Consuming Content and Sharing Knowledge in an Interconnected World

My brother recently informed me that he had installed new disk brakes on his truck entirely by himself. Albeit an intelligent man, I knew for a fact that he had never performed such an operation before. I asked where he had suddenly gained the skills and knowhow to take apart his vehicle, to which he simply replied, “YouTube.” To my astonishment, searching “1994 Ford Ranger Disk Brake” yielded over 2,000 results, many of which were step-by-step tutorials.

We live in a day and age where, if you’re unsure of what to make for dinner, you can just search “recipes” on Pinterest and be inundated with options. While DIY crafts, home décor tips and BuzzFeed Top 20 lists may not represent technology at its finest, they are indicative of something much larger — the desire of everyday people to share their knowledge. So how does this translate to global development? It could mean a free education, the start of a small business enterprise, templates for new homes, and so much more.
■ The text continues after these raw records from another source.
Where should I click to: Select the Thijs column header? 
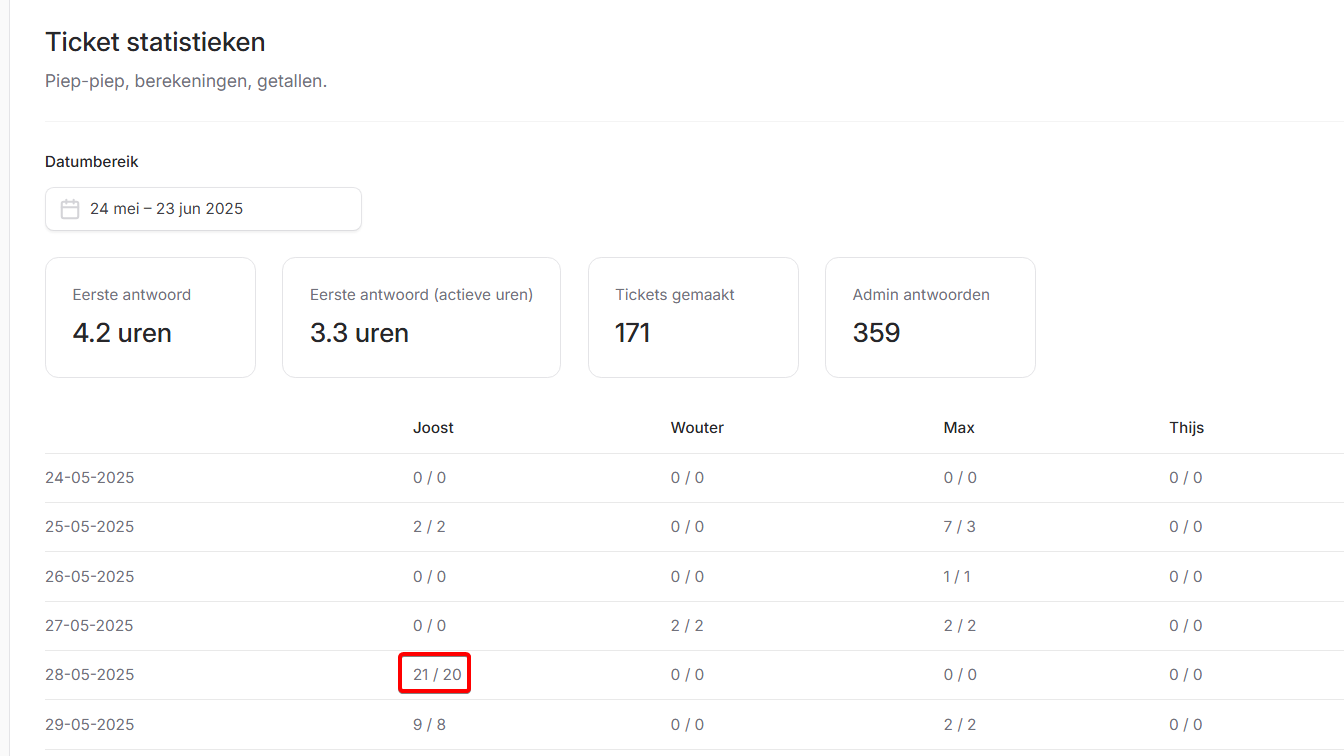1186,428
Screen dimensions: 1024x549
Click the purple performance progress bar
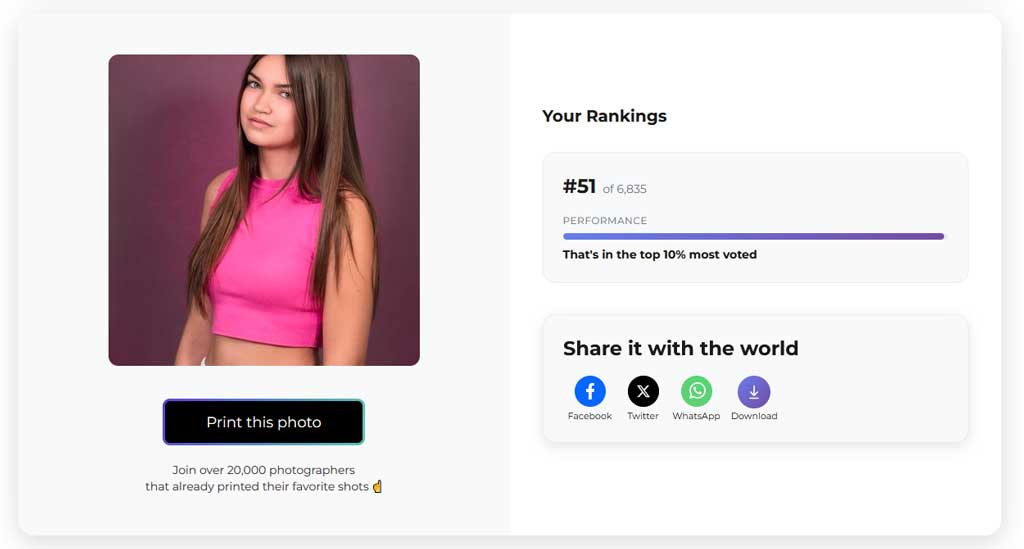click(754, 236)
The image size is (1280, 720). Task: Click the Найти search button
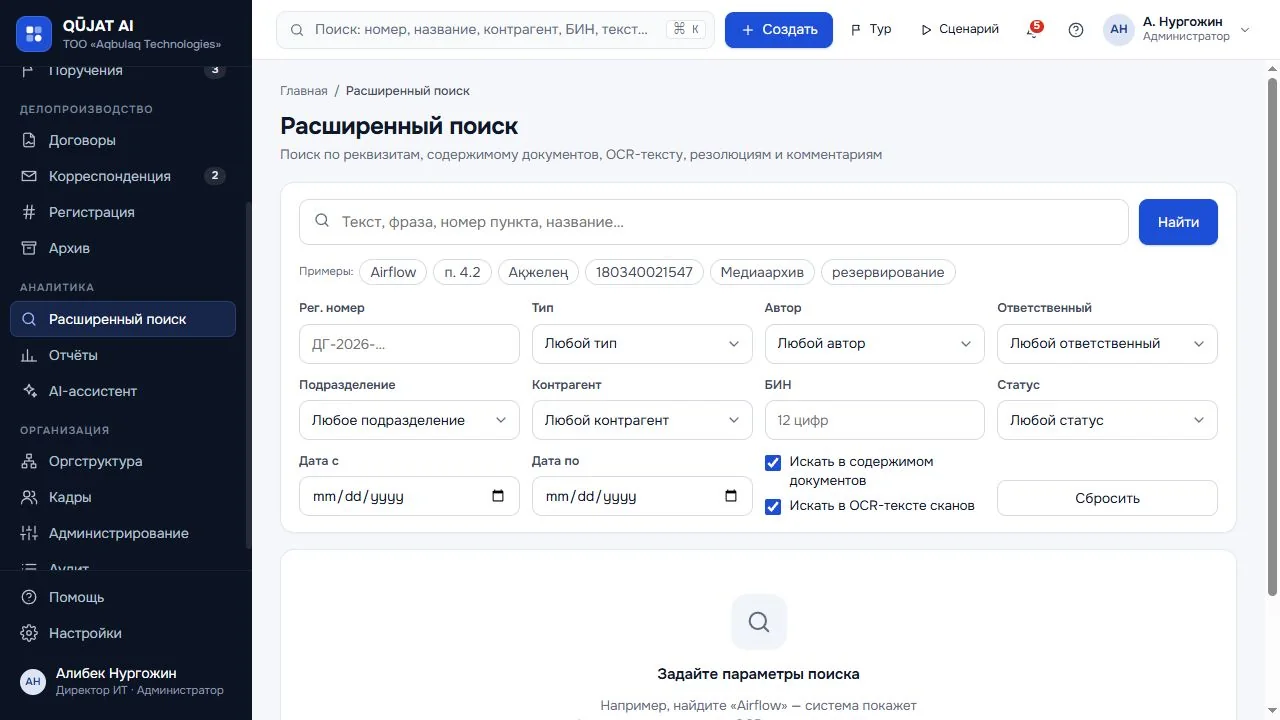[1178, 222]
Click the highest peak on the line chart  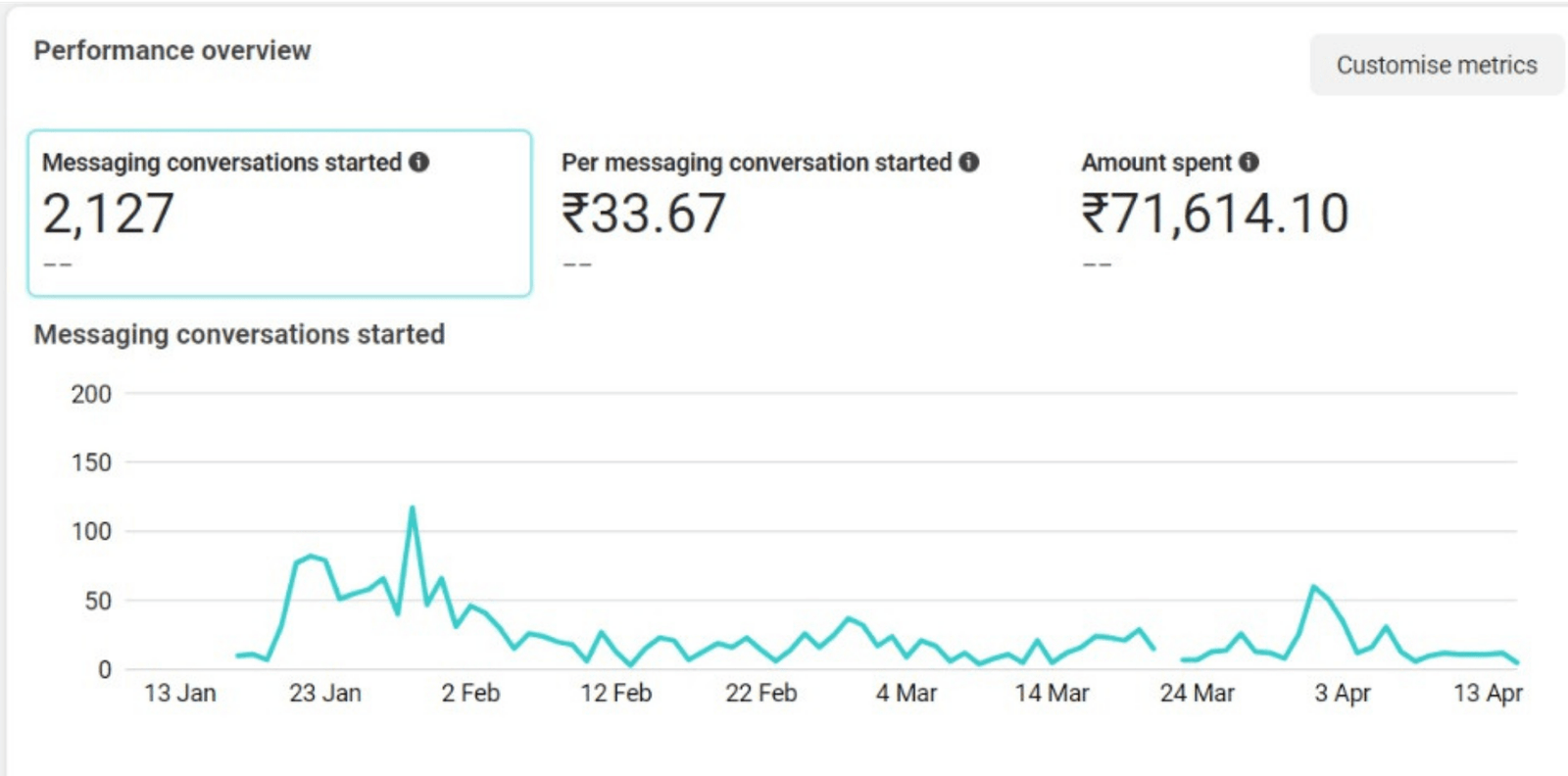point(413,508)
Many believe education is our best investment in the future, and yet so many in our world do not have access to it. In remote and impoverished areas, it is often difficult to ensure proper funding, adequate facilities and trained instructors. The UN estimates that 1.6 million additional new teachers are required to reach universal primary education, and almost three times that many to reach basic secondary education.

Not only have many colleges and universities begun offering online courses and degrees, there are also free educational resources popping up in a variety of places. Khan Academy has become quite popular, offering micro lectures on everything from third grade math to differential equations, and microeconomics to art history. Their slogan reads, “For free, for everyone, forever.” While Khan Academy students lack the counseling provided by in-person instructors, there is something to be said about the benefits of moving at a comfortable pace. As Salman Khan stated, “The worst time to learn something is when someone is standing over your shoulder going ‘Do you get it?’”

While Khan Academy is exceptional, it is not totally unique. New sites are appearing everyday with tutorials on how to code, how to use computer programs such as Adobe Photoshop or InDesign, and basic engineering.

Meanwhile, an unlimited amount of content can be found on open source sites such as YouTube and Wikipedia, with everyday users sharing information. Every minute, 100 hours of video are added to YouTube. A budding entrepreneur can search for tips on starting a business, a teenager can get inspired by TED Talk lectures from the most renowned thinkers of our time and students can watch full-length educational documentaries.

Digital technology is not only making it easier to be self-taught, it is also increasing the ability of users worldwide to participate in global conversations. Social media has dramatically changed civic engagement.

In 2013, when Kenya held their first televised debates for general elections, there was a massive influx of citizens taking to Facebook and Twitter using the hashtag “#OccupyParliament.” Other instances such as the Arab Spring and Occupy Wall Street demonstrate how this digital agency can influence large-scale social movements.

Similarly to civic engagement, the nature of international aid has progressed with the digital age to allow individuals more autonomy. The advent of microloan programs such as Kiva and World Vision Micro stimulate economic empowerment in small business owners, and they can build up an online profile to engage in direct loan exchanges.

While digital technology may help open doors to education, engagement and aid, more than a few barriers remain. Not only must individuals get their hands on a mobile phone or computer, they also require one with internet capabilities. Computers go idle in classrooms because their lack of connection renders them useless, say World Possible, an organization focused on bringing relevant online content to developing countries in an offline format.

With more and more people pressing their noses to their phones and carrying around multiple devices everywhere they go, what does the future look like? Some dread the continuing speed at which technology is moving, and our reliance on technology in some instances can be crippling. In 2015, the number of cell phones on this earth will surpass the number of people. How will we let that shape our lives and our world?